■ DATA TO USE
============

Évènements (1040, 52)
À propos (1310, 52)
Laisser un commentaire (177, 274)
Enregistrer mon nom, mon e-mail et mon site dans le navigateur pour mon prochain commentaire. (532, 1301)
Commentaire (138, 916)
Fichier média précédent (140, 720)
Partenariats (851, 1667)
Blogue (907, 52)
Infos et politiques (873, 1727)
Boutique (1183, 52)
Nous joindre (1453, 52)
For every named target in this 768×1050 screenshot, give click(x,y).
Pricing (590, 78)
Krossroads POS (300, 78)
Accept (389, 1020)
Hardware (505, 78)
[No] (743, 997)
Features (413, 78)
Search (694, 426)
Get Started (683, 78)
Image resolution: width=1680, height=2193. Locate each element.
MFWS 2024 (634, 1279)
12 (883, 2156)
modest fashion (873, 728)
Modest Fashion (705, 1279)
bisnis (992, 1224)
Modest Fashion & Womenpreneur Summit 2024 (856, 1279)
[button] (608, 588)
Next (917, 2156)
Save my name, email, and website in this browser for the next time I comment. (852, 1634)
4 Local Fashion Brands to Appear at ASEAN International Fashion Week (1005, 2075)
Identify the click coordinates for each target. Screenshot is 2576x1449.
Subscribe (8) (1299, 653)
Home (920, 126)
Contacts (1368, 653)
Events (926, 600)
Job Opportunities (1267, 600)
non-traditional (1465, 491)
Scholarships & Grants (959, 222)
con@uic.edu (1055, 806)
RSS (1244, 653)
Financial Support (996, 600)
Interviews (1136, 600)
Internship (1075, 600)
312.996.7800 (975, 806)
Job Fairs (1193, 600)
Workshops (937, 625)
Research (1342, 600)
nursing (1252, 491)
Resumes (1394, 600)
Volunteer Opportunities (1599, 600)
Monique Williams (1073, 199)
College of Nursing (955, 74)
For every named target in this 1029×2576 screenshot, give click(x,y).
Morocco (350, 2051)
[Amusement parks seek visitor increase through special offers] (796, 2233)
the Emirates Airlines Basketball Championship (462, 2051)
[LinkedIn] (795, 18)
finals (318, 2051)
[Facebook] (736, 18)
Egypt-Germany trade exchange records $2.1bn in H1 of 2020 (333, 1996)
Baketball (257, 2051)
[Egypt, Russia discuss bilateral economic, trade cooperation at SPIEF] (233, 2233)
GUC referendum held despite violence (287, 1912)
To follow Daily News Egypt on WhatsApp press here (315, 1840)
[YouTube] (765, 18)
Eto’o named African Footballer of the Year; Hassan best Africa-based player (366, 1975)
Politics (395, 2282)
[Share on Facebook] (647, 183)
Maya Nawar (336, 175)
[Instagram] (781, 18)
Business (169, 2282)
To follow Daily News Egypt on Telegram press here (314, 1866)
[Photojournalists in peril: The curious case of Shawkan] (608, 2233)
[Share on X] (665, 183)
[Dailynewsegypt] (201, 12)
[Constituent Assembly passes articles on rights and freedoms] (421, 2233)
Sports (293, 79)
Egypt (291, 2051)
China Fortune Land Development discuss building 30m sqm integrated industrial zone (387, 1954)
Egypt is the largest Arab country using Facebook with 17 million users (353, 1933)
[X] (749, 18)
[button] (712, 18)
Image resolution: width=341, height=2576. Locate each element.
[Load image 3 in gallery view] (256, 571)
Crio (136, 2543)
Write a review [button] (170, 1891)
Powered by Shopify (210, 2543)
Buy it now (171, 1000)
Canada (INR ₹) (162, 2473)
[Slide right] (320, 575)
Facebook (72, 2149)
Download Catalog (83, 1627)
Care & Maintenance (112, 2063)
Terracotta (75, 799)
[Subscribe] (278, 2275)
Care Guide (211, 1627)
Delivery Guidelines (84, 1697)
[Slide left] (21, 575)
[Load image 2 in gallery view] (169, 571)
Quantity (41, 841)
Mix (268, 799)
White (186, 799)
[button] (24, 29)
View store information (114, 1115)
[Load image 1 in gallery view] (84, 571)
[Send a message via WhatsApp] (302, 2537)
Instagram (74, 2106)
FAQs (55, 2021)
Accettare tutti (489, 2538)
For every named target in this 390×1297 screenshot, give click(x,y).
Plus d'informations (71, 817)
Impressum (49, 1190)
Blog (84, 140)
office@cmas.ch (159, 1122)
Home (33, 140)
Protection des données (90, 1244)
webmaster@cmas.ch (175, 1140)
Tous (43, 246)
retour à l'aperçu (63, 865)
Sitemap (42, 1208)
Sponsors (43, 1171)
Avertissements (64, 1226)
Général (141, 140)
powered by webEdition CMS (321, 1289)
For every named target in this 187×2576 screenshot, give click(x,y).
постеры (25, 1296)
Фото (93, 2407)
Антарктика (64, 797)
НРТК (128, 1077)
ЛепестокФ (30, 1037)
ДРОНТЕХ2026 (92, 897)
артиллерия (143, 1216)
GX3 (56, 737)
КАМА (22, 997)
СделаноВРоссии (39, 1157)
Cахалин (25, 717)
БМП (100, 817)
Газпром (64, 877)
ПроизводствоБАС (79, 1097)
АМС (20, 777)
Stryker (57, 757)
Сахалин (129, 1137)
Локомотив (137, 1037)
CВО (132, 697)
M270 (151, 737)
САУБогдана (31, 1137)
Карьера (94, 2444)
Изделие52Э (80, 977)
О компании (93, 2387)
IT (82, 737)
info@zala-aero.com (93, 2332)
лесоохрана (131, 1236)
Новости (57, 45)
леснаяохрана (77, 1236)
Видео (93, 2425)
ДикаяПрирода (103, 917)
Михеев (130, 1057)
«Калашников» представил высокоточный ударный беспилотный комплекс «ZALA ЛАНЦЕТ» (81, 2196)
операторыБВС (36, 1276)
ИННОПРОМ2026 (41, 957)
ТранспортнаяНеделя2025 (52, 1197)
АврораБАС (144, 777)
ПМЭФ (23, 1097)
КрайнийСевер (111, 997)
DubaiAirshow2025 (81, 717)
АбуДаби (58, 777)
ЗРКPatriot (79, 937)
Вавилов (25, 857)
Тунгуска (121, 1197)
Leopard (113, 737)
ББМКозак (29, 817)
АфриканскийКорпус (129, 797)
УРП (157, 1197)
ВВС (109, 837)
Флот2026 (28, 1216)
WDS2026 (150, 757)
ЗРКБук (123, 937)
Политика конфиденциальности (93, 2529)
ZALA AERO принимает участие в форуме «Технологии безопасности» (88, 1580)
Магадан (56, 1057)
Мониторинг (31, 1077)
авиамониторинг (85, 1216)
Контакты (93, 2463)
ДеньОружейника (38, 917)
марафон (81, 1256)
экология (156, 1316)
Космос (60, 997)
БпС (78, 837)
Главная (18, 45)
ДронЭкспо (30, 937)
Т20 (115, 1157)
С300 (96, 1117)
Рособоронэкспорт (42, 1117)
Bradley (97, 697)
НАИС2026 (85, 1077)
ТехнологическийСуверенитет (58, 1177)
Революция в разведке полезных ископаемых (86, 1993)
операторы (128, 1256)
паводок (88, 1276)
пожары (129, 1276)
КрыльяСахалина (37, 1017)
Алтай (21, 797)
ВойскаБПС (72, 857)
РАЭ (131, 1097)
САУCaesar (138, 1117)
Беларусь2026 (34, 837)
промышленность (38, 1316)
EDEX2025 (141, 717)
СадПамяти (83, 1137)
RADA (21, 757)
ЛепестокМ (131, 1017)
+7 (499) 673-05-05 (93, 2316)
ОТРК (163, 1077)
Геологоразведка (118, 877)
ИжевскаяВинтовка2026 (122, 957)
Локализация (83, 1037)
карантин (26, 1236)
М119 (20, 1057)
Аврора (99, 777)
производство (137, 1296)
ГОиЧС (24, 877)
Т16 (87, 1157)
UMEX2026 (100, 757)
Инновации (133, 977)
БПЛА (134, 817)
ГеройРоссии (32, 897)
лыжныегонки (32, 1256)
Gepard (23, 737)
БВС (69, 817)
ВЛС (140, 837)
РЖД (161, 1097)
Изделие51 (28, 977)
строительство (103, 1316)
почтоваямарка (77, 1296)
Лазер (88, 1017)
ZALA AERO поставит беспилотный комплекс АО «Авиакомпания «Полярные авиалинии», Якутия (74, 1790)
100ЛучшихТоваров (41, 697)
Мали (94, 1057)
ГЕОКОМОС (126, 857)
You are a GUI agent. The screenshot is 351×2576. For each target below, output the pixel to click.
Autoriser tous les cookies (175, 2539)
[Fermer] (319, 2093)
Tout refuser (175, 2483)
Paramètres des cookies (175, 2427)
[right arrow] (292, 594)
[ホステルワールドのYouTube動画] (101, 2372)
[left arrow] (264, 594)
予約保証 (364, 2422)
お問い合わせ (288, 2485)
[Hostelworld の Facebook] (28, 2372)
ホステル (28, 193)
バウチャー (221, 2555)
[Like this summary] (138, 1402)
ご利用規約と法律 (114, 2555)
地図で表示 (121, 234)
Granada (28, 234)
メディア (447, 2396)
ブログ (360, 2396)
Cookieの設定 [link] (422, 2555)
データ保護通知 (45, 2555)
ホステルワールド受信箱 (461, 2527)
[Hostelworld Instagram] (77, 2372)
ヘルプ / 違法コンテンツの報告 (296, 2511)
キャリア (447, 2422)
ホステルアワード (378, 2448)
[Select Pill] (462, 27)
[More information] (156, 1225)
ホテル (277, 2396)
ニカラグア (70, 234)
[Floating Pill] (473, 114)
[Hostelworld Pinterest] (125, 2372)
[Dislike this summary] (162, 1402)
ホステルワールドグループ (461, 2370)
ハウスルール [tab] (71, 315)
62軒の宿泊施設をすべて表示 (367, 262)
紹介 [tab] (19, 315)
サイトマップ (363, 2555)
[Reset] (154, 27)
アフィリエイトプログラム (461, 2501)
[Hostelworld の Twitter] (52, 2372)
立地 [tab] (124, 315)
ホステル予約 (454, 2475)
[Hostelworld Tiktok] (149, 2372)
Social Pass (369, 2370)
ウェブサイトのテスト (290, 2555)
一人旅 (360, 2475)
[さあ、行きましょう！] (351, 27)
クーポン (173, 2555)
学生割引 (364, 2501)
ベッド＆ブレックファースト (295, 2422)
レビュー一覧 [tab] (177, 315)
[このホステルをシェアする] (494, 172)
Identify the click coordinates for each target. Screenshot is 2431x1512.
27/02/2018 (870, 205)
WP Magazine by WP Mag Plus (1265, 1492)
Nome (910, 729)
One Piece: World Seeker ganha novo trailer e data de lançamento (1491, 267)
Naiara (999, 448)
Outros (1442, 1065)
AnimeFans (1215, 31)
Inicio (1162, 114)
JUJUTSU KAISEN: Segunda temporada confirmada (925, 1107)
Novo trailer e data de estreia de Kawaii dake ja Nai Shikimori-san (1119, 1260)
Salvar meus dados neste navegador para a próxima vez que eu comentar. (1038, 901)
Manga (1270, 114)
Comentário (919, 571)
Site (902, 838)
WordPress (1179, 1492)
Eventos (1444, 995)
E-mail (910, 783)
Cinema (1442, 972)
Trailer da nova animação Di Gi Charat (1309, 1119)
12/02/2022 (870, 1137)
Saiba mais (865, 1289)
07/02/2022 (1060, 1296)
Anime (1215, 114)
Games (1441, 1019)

============

Looking back over the data above, restate word for word the lines that begin at the line with "con@uic.edu (1055, 806)" and end at the line with "Image resolution: width=341, height=2576.", inclusive.

■ ANSWER BOX
con@uic.edu (1055, 806)
RSS (1244, 653)
Financial Support (996, 600)
Interviews (1136, 600)
Internship (1075, 600)
312.996.7800 (975, 806)
Job Fairs (1193, 600)
Workshops (937, 625)
Research (1342, 600)
nursing (1252, 491)
Resumes (1394, 600)
Volunteer Opportunities (1599, 600)
Monique Williams (1073, 199)
College of Nursing (955, 74)
For every named target in this 1029×2576 screenshot, give click(x,y).
Morocco (350, 2051)
[Amusement parks seek visitor increase through special offers] (796, 2233)
the Emirates Airlines Basketball Championship (462, 2051)
[LinkedIn] (795, 18)
finals (318, 2051)
[Facebook] (736, 18)
Egypt-Germany trade exchange records $2.1bn in H1 of 2020 (333, 1996)
Baketball (257, 2051)
[Egypt, Russia discuss bilateral economic, trade cooperation at SPIEF] (233, 2233)
GUC referendum held despite violence (287, 1912)
To follow Daily News Egypt on WhatsApp press here (315, 1840)
[YouTube] (765, 18)
Eto’o named African Footballer of the Year; Hassan best Africa-based player (366, 1975)
Politics (395, 2282)
[Share on Facebook] (647, 183)
Maya Nawar (336, 175)
[Instagram] (781, 18)
Business (169, 2282)
To follow Daily News Egypt on Telegram press here (314, 1866)
[Photojournalists in peril: The curious case of Shawkan] (608, 2233)
[Share on X] (665, 183)
[Dailynewsegypt] (201, 12)
[Constituent Assembly passes articles on rights and freedoms] (421, 2233)
Sports (293, 79)
Egypt (291, 2051)
China Fortune Land Development discuss building 30m sqm integrated industrial zone (387, 1954)
Egypt is the largest Arab country using Facebook with 17 million users (353, 1933)
[X] (749, 18)
[button] (712, 18)
Image resolution: width=341, height=2576. Locate each element.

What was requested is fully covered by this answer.